Aug. 8 (Bloomberg) -- Walt Disney Co., the world’s largest entertainment company, posted better than expected third-quarter profit, buoyed by the film hit “Marvel’s The Avengers.” Revenue fell short of analysts’ estimates.
Net income jumped 24 percent to $1.83 billion, or $1.02 a share, from $1.48 billion, or 77 cents, a year earlier, beating the 93-cent average of 28 analysts’ estimates. Sales grew 3.9 percent to $11.1 billion, Burbank, California-based Disney said yesterday in a statement, missing projections of $11.3 billion.
“The bottom line was well ahead of what we were expecting,” said Tuna Amobi, a Standard & Poor’s analyst who recommends buying the stock. “The Avengers,” with DVD and consumer products still to come, “sets them up for a strong finish for the year,” he said.
“The Avengers,” released in the U.S. on May 4, is the top-grossing film of 2012 worldwide and No. 3 all time, according to researcher Box Office Mojo.

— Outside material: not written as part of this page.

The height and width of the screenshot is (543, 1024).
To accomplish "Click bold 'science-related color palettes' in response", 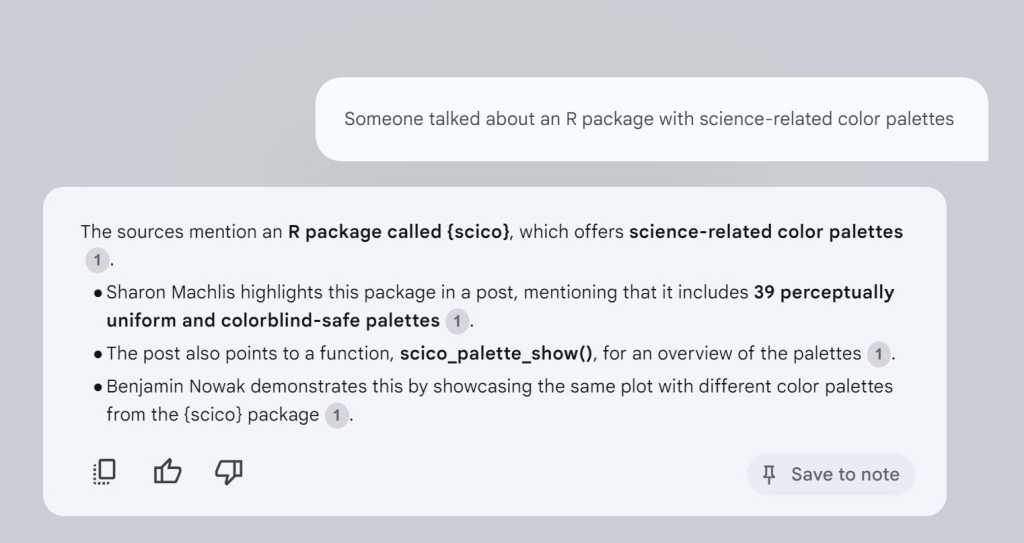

The movie sparked a turnaround for Disney’s studio, which had a loss in the previous quarter because of the box-office disappointment “John Carter.” It also underscored the value of Disney’s 2009 purchase of Marvel Entertainment for $4.2 billion.
“It sort of avenged for the loss of ‘John Carter,’” Chairman and Chief Executive Officer Robert Iger said yesterday in an interview on Bloomberg TV. “It was nice to follow what had obviously been a big disappointment with a huge success.”
Disney advanced 0.6 percent to $50.11 at 10:14 a.m. New York time. The stock has risen 33 percent this year, to rank fifth among the 16 stocks in the S&P 500 Media Index.
The studio posted a profit of $313 million in the quarter ended June 30, up from $49 million a year ago and reversing the loss of $84 million in the prior three months. Revenue was little changed at $1.63 billion.
“Avengers” is approaching $1.5 billion in worldwide ticket revenue, according to Box Office Mojo.
During the quarter, Disney named former Warner Bros. President Alan Horn as chairman of the film division, replacing Rich Ross, who stepped down in April. “Avengers” director Joss Whedon will write and direct a sequel, Iger said on a conference call.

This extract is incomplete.